- _Problem to solve_
Copy out the lines beginning with the one that contains "Click into the Suche search field" and ending with the one that contains "click(x=147, y=104)", including both, and leave out the pictures.

- _Records for the task_
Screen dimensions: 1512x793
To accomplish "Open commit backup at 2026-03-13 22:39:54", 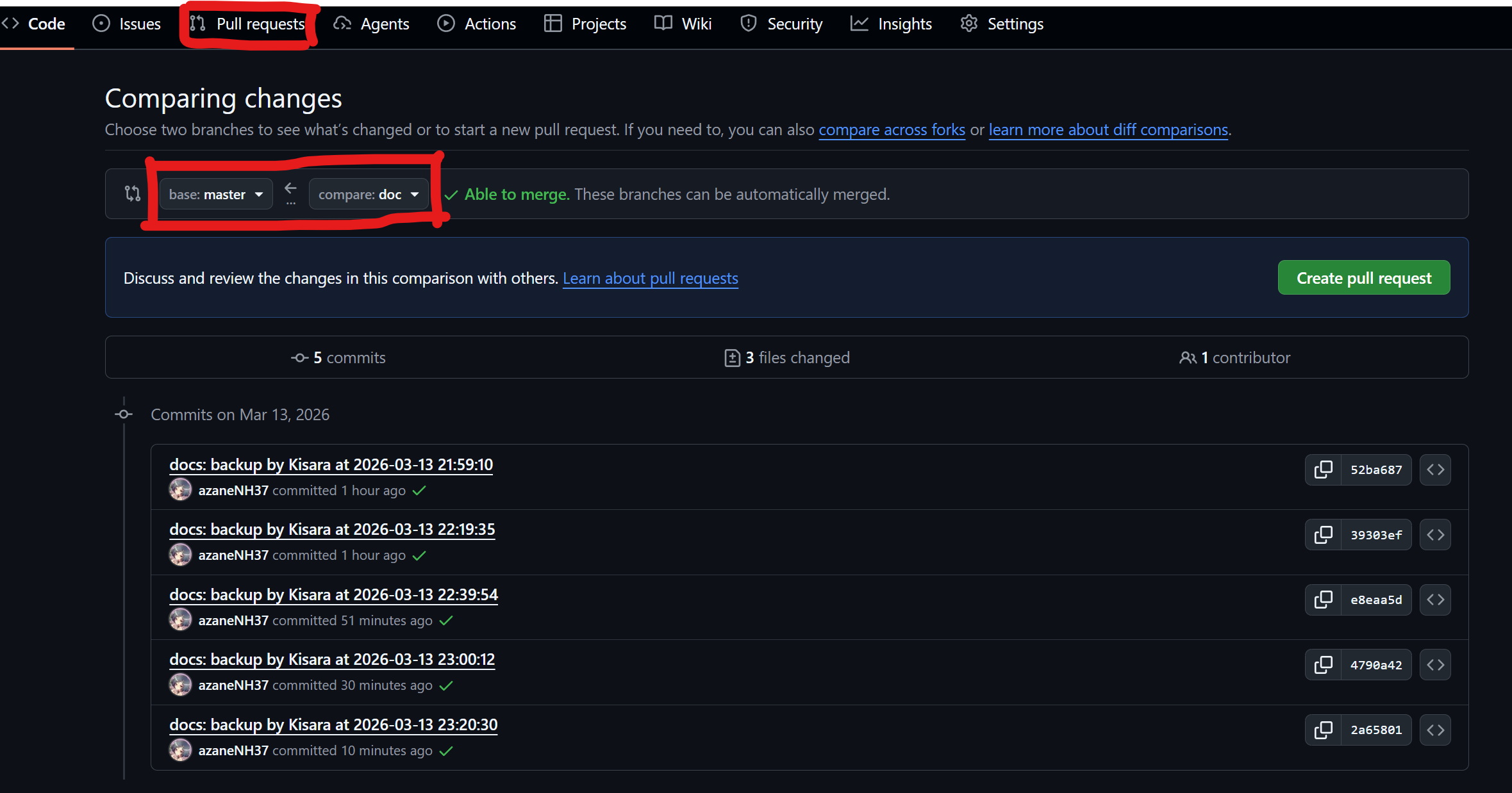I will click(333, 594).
* * *
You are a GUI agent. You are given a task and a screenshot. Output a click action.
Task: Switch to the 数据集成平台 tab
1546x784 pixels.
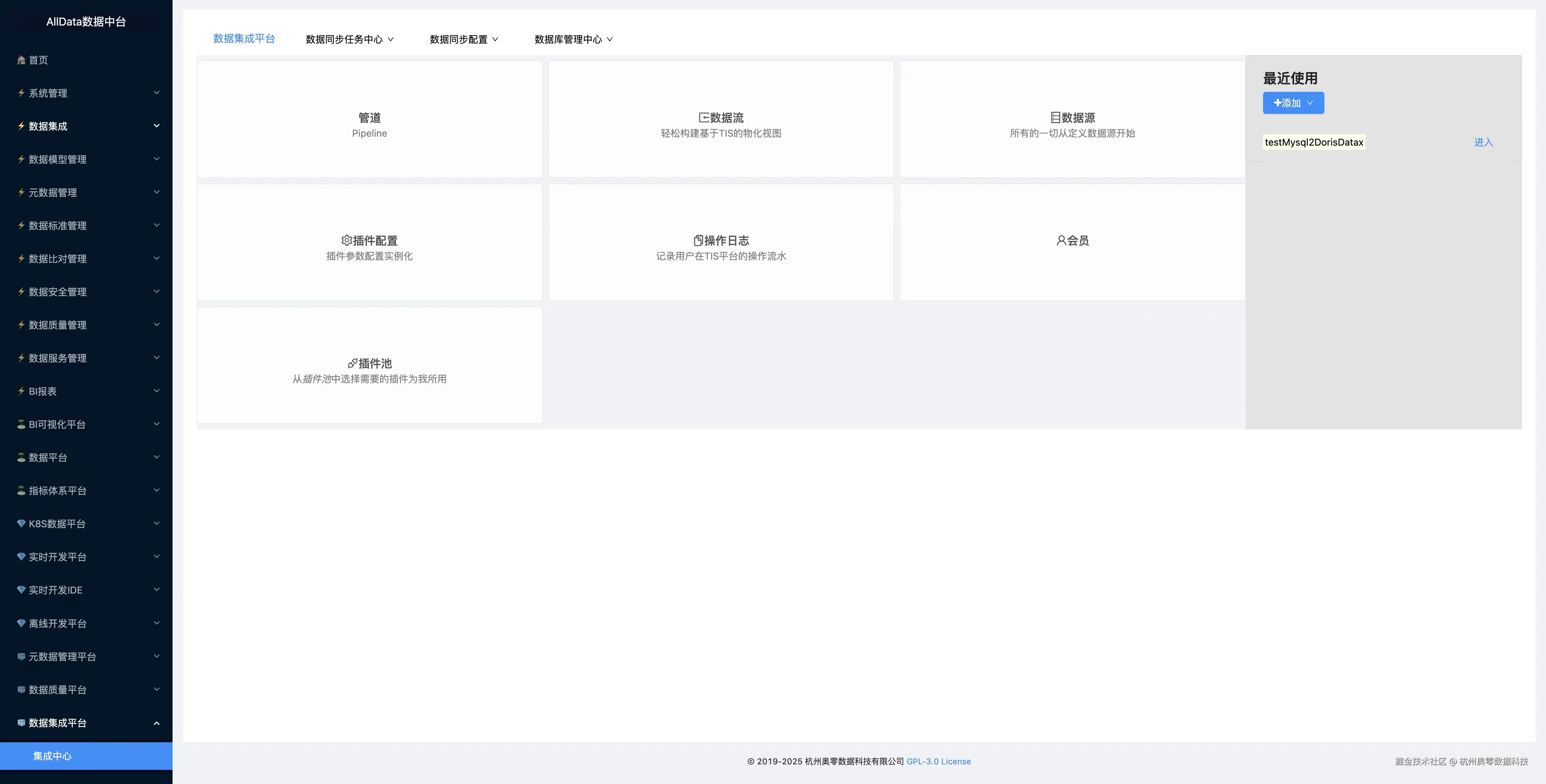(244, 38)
...
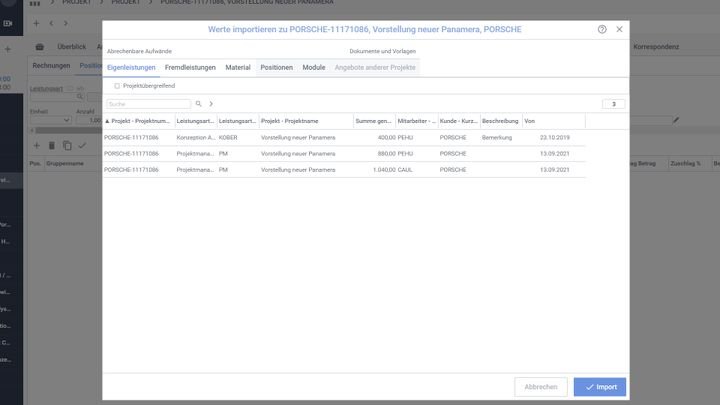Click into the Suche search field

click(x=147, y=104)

- _Solution to this task_
Click into the Suche search field

click(x=147, y=104)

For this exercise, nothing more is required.